一般会計は169・5億円 市が6年度当初予算案発表 現年度比で7・1%増 6年ぶり増加に転じる
令和6年2月21日付 1面
陸前高田市は20日、令和6年度の各種会計当初予算案を発表した。一般会計は169億5000万円。現年度当初比11億2300万円(7・1%)増と、平成30年度当初以来6年ぶりに増加に転じた。新規事業は36事業計11億231万円で、企業立地促進補助金3億円、旧矢作小解体工事費2億4068万円などが盛り込まれている。予算案は21日開会の市議会3月定例会に提出される。(高橋 信)
歳入の自主財源は64億2300万円(構成比37・9%)、依存財源が105億2700万円(同62・1%)。自主財源の構成比は、現年度当初比3・2ポイント増となった。
自主財源のうち、市税は現年度当初比0・1%増の18億6908万円。依存財源のうち、地方交付税は同1・6%減の53億2207万円で、市債は同30・8%増の11億3200万円。市債の増は、陸前高田を含む県内10消防本部の消防指令業務を集約する「いわて消防指令センター」の整備事業債などが主な要因となっている。
財政調整基金は約8億円を取り崩し、6年度末残高は約51億円となる見通し。市債残高は現年度末比318万円減の121億7070万円とほぼ横ばいで、市民1人当たりの借金は69万円。プライマリーバランス(基礎的財政収支)は、7259万円の黒字を維持している。
歳出を目的別に見ると、多い順に総務費42億6372万円(現年度当初比15・1%増)、民生費36億9149万円(同3・5%増)、土木費22億8891万円(同8・2%減)、衛生費12億2723万円(同22・0%増)など。
性質別では、義務的経費が53億9538万円(現年度当初比4・3%増)で、内訳は人件費24億367万円(同5・9%増)、扶助費17億8713万円(同6・3%増)、公債費12億459万円(同1・5%減)。投資的経費は同18・6%増の22億5050万円となる。

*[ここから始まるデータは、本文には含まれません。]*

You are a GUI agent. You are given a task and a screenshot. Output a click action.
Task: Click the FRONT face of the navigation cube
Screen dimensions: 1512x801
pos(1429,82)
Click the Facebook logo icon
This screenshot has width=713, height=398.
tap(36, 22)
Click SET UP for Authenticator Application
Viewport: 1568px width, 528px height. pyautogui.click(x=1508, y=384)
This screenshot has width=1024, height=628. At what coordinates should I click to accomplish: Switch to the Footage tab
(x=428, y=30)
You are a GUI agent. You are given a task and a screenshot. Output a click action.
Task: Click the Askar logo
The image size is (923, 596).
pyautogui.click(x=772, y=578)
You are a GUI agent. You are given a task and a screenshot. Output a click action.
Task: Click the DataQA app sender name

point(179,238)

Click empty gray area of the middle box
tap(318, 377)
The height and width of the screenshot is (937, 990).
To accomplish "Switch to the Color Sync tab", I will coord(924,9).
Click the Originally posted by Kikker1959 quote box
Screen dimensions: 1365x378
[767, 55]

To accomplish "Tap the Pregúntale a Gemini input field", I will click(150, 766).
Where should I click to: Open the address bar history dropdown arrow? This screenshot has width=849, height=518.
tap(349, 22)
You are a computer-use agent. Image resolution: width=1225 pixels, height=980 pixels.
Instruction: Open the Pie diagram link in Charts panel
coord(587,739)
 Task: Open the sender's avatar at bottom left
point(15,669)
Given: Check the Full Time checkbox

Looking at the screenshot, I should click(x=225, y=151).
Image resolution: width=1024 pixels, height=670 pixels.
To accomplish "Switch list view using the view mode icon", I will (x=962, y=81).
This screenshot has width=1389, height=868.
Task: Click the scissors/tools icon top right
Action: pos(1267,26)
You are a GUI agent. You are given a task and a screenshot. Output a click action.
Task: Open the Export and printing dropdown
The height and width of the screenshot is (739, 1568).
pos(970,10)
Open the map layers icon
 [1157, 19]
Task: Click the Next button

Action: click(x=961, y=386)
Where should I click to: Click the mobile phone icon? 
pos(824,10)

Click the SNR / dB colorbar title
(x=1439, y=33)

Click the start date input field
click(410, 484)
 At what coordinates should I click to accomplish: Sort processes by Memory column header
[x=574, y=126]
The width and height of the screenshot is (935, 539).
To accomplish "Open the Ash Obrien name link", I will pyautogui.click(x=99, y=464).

新規事業のうち、立地促進補助金3億円は、竹駒町滝の里に大型の物流センターを整備している総合ユニホームアパレルメーカーの㈱ボンマックスに対して交付する。物流センターは本年度内の完成、7月の稼働を計画しているといい、衣料品を入出荷する一大物流拠点となる。
矢作町二又地区にある旧矢作小校舎は学校統合に伴い、平成23年春に空き校舎となり、25年4月から簡易宿泊所「二又復興交流センター」として運用。閉鎖後は市有物資の倉庫などとして使っていたが、6年度に体育館とともに2億4068万円を投じて解体する。年度内に工事を終え、市は跡地の活用策を地域とともに検討する。
県立高田高の国際交流事業として、友好都市の米クレセントシティ市への派遣交流補助金を創設する。児童公園整備を見据えた検討会議も立ち上げることとし、関連経費を盛り込んでいる。
一般会計当初予算は、震災前の22年度が約113億円、23年度が約108億円。24年度は復旧・復興事業関連で約660億円に膨らみ、25年度は約1019億円。26年度に約1293億円とピークに達した。
27年度は約1195億円で、28年度以降は600~800億円台で推移。令和元年度は732億2100万円(前年度当初比18・2%減)で、それ以降毎年減額が続き、ハード復旧にほぼめどがついた3年度は183億円と同72・6%の大幅減となった。
4年度は170億600万円(同7・5%減)、5年度は158億2700万円(同6・9%減)。6年度は多額の費用を要する事業が重なったため増加に転じた。
6年度当初の歳入、歳出の内訳は別掲の通り。